Writing Elements with XML.h

Similar to Cobweb.jl, XML.h enables you to write elements with a simpler syntax:

using XML: h

node = h.parent(
    h.child("first child content", id="id1"),
    h.child("second child content", id="id2")
)
# Node Element <parent> (2 children)

print(XML.write(node))
# <parent>
#   <child id="id1">first child content</child>
#   <child id="id2">second child content</child>
# </parent>

Reading

# From a file:
read(filename, Node)

# From a string:
parse(str, Node)

Writing

XML.write(filename::String, node)  # write to file
XML.write(io::IO, node)            # write to stream
XML.write(node)                    # return String

XML.write respects xml:space="preserve" on elements, suppressing automatic indentation.


XPath

Query nodes using a subset of XPath 1.0 via xpath(node, path):

doc = parse("""
<root>
  <a id="1"><b>hello</b></a>
  <a id="2"><b>world</b></a>
</root>
""", Node)

root = doc[end]

xpath(root, "//b")           # All <b> descendants
xpath(root, "a[@id='2']/b")  # <b> inside <a id="2">
xpath(root, "a[1]")          # First <a> child
xpath(root, "//b/text()")    # Text nodes inside all <b>s

Supported syntax

Expression Description
/ Root / path separator
tag Child element by name
* Any child element
// Descendant-or-self (recursive)
. Current node
.. Parent node
[n] Positional predicate (1-based)
[@attr] Has-attribute predicate
[@attr='v'] Attribute-value predicate
text() Text node children
node() All node children
@attr Attribute value (returns strings)

Streaming Tokenizer

For large files or when you need fine-grained control, XML.XMLTokenizer provides a streaming tokenizer that yields tokens without building a DOM. Token kinds live in the XML.XMLTokenizer.TokenKinds baremodule (e.g. TokenKinds.OPEN_TAG, TokenKinds.TEXT).
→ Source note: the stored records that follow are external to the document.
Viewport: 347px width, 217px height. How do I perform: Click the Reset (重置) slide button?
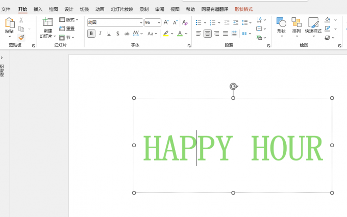pos(67,29)
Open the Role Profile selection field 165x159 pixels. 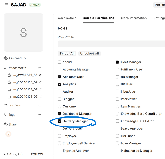111,44
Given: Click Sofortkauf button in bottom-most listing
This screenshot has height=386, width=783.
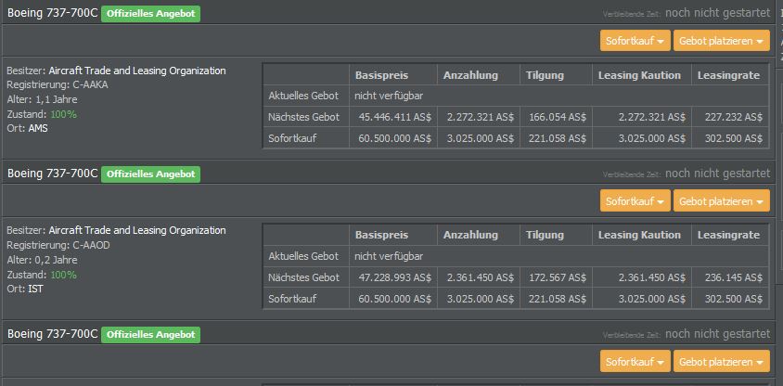Looking at the screenshot, I should coord(635,361).
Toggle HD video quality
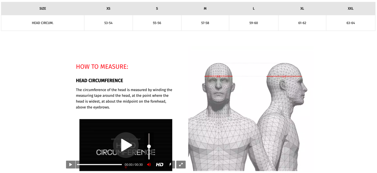377x173 pixels. coord(160,165)
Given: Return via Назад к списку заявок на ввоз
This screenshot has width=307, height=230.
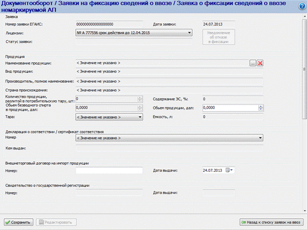Looking at the screenshot, I should click(271, 222).
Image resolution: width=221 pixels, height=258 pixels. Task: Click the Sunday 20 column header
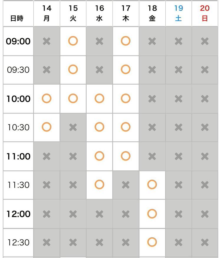pyautogui.click(x=204, y=13)
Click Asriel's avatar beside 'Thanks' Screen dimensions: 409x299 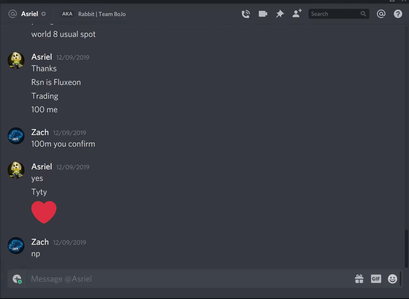click(16, 60)
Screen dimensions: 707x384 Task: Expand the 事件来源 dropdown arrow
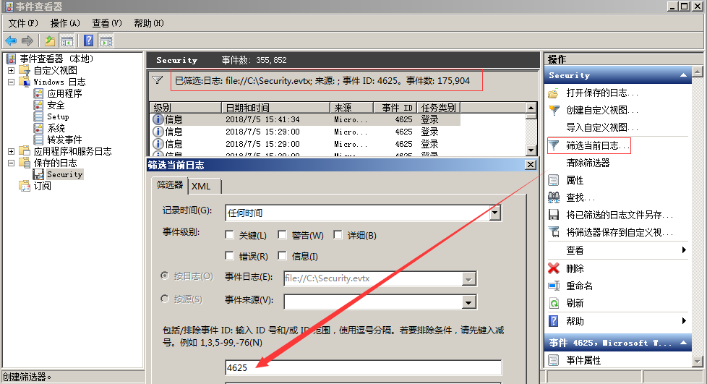coord(469,302)
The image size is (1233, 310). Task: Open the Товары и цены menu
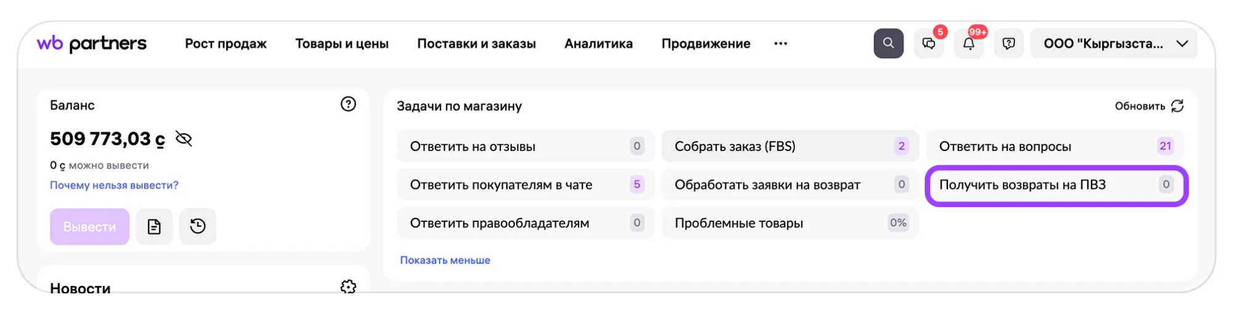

using XML.XMLTokenizer: tokenize

for token in tokenize("<root><child attr=\"val\">text</child></root>")
    println(token.kind, " => ", repr(String(token.raw)))
end
# OPEN_TAG => "<root"
# TAG_CLOSE => ">"
# OPEN_TAG => "<child"
# ATTR_NAME => "attr"
# ATTR_VALUE => "\"val\""
# TAG_CLOSE => ">"
# TEXT => "text"
# CLOSE_TAG => "</child"
# TAG_CLOSE => ">"
# CLOSE_TAG => "</root"
# TAG_CLOSE => ">"

LazyNode

For read-only access without building a full DOM tree, use LazyNode. It stores only a reference to the source string and re-tokenizes on demand, using significantly less memory:

doc = parse(xml_string, LazyNode)
doc = read("file.xml", LazyNode)

LazyNode supports the same read-only interface as Node: nodetype, tag, attributes, value, children, is_simple, simple_value, plus integer and string indexing.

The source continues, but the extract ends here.